Records:
━━━━━━━━━━━━━━━━

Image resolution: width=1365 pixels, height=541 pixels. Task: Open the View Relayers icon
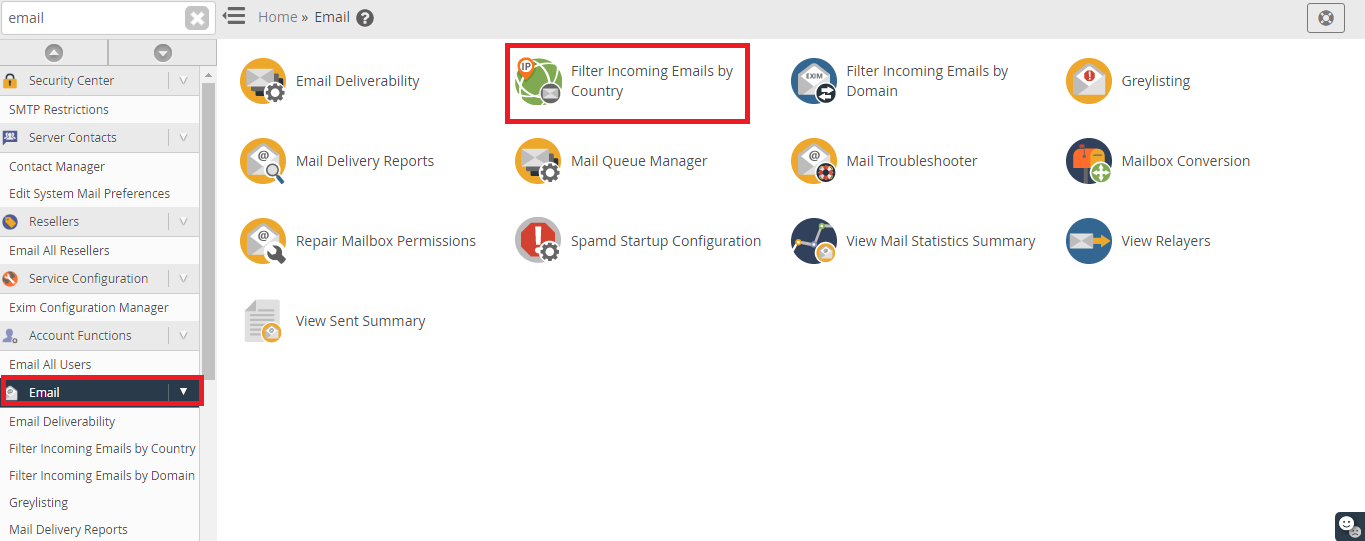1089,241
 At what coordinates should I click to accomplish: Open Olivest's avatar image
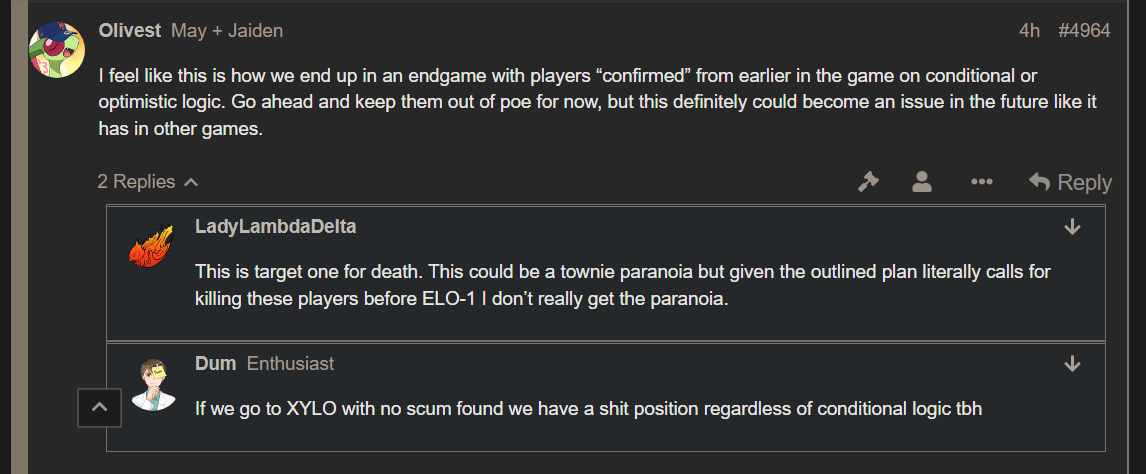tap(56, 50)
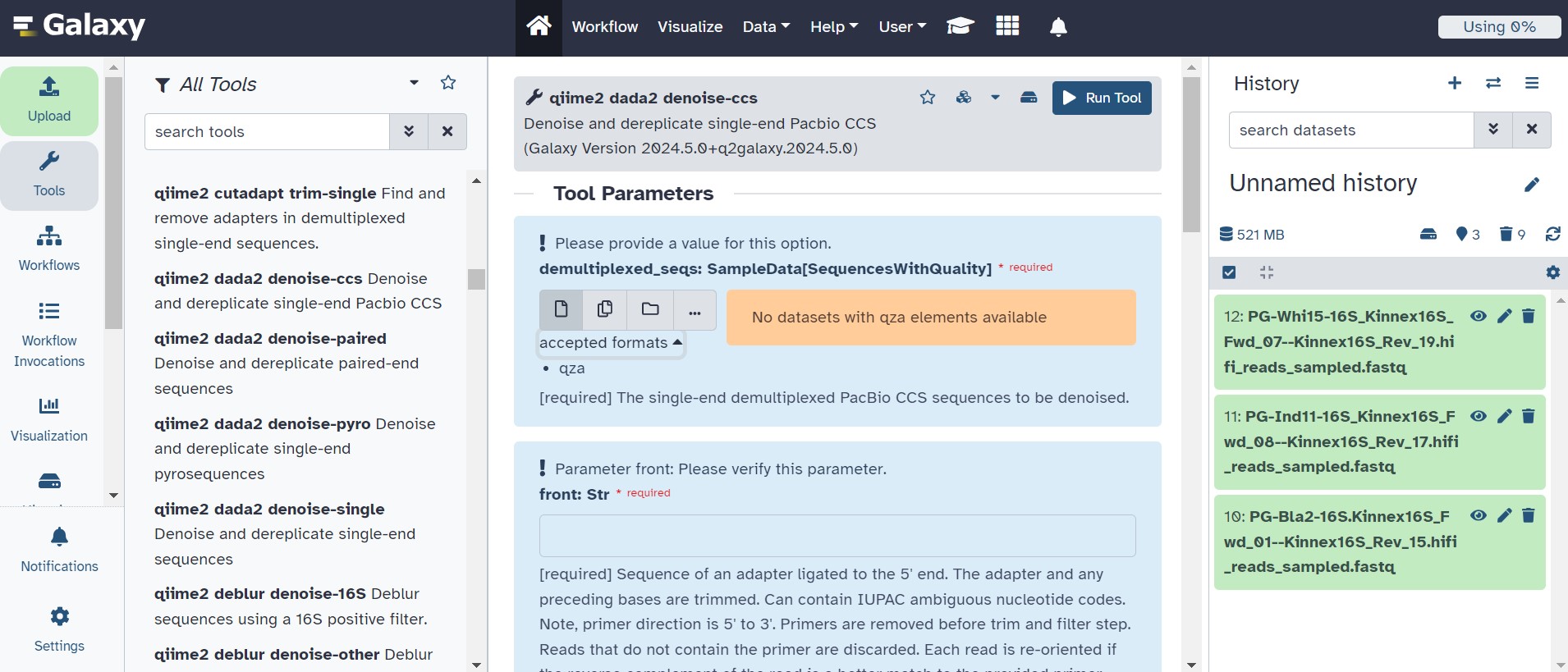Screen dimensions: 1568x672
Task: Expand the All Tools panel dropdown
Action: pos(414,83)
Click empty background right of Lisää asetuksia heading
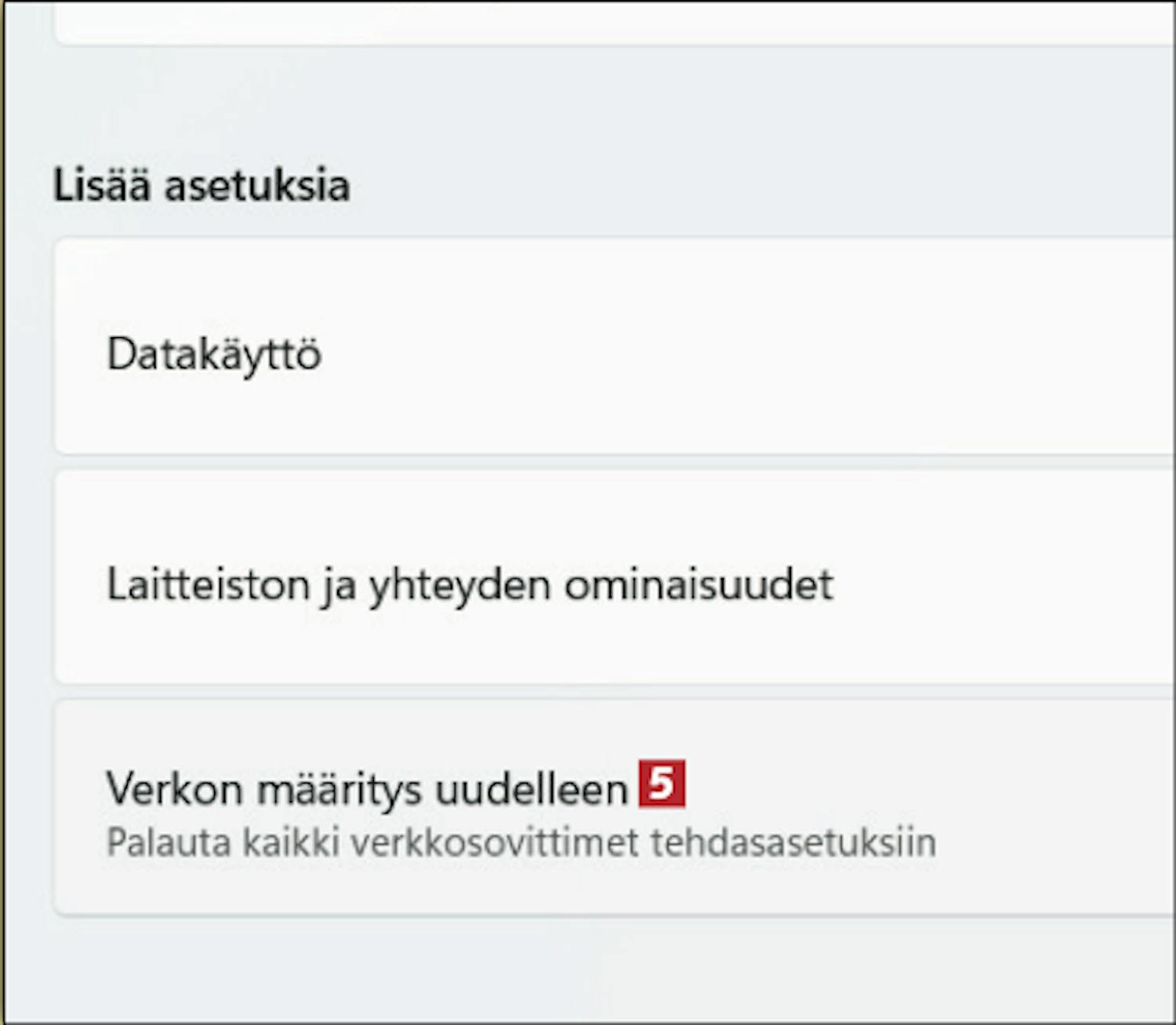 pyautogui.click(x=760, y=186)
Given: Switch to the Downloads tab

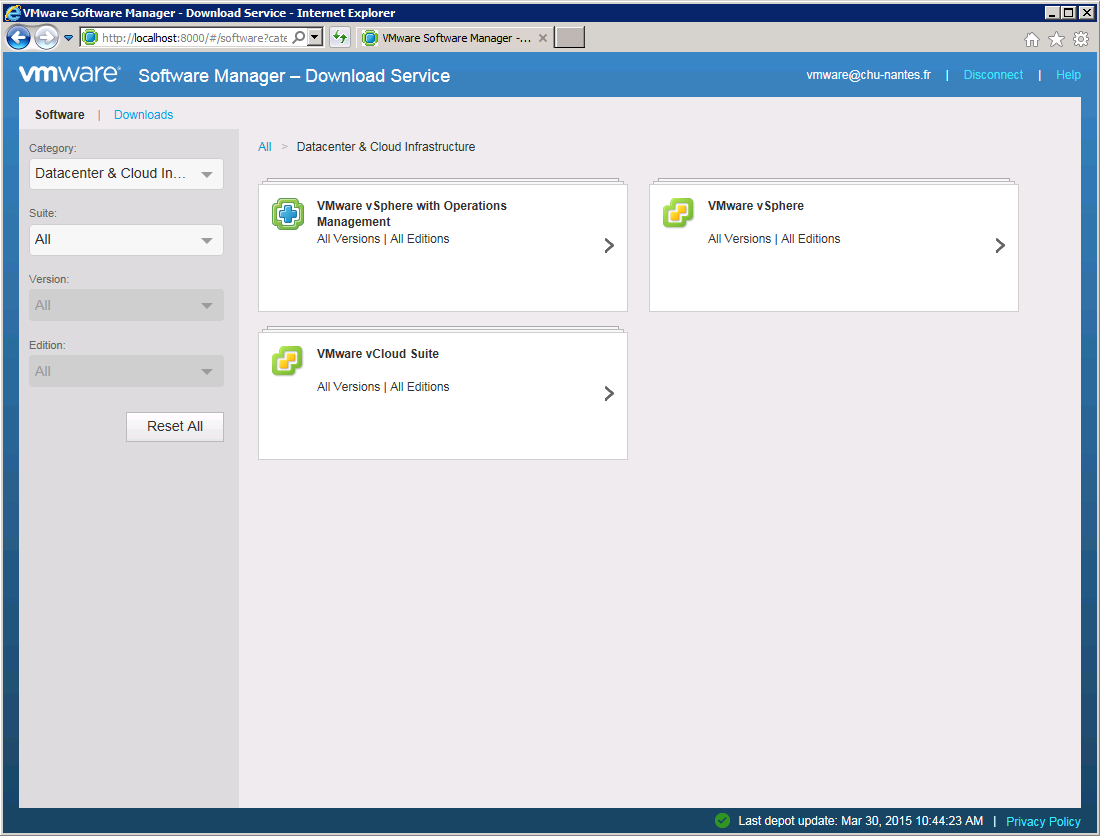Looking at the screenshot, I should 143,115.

━━━━━━━━━━━━━━━━

Your instructions: Write out exactly the stretch of lines that begins with the line containing "Click empty background" and ends with the last line of the records above, leaving out the pictures.

Solved problem:
Click empty background right of Lisää asetuksia heading
 pyautogui.click(x=760, y=186)
Given: Switch to the Downloads tab

Looking at the screenshot, I should 143,115.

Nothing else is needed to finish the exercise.